> What the task requires
Transcribe all the data below exactly, leaving its pictures out.

> Data records
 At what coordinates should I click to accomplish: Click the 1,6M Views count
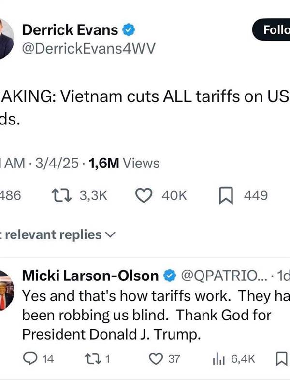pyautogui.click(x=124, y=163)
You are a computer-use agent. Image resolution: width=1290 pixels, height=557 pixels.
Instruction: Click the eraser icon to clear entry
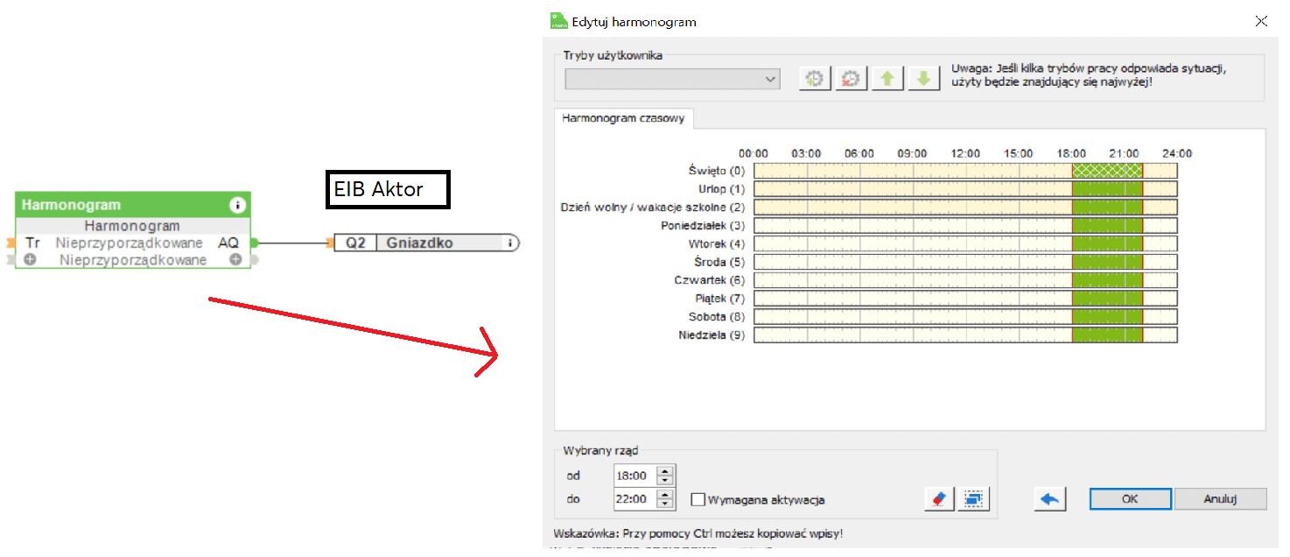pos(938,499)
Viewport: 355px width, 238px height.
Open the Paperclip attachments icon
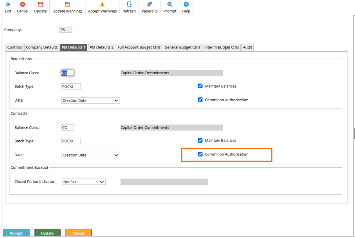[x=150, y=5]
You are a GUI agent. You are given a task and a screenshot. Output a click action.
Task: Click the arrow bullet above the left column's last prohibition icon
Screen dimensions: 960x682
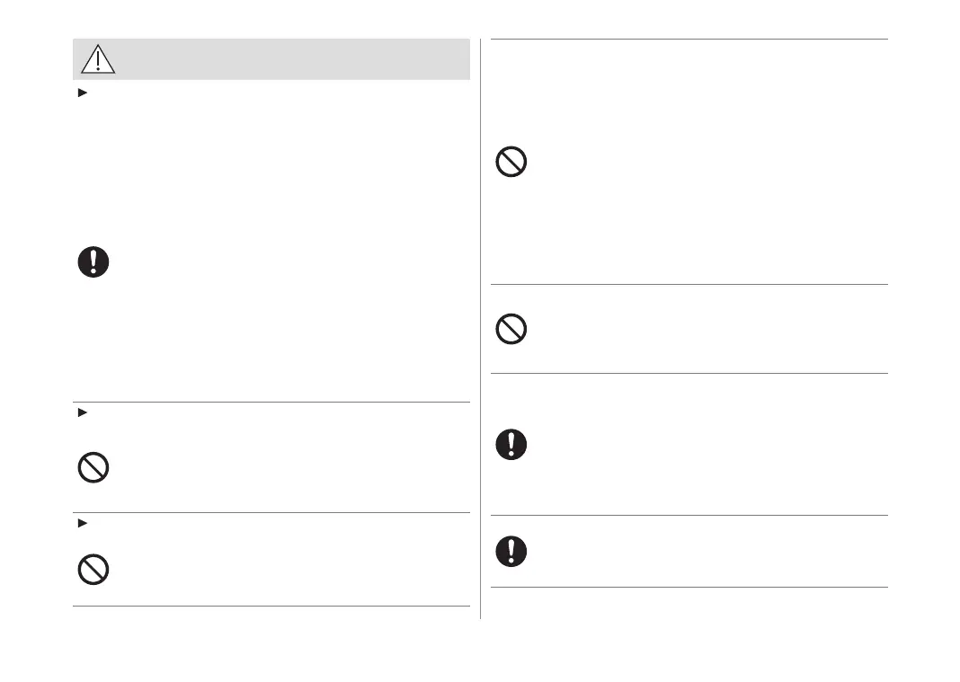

> Solution below
 At what coordinates should I click to accomplish: Click the 1,6M Views count
pyautogui.click(x=124, y=163)
You are a computer-use agent. Image resolution: width=1290 pixels, height=557 pixels.
Instruction: Click the eraser icon to clear entry
pos(938,499)
Viewport: 355px width, 238px height.
Open the Paperclip attachments icon
[x=150, y=5]
You are a GUI agent. You are given a task and a screenshot. Output a click action.
Task: Click the arrow bullet above the left column's last prohibition icon
Screen dimensions: 960x682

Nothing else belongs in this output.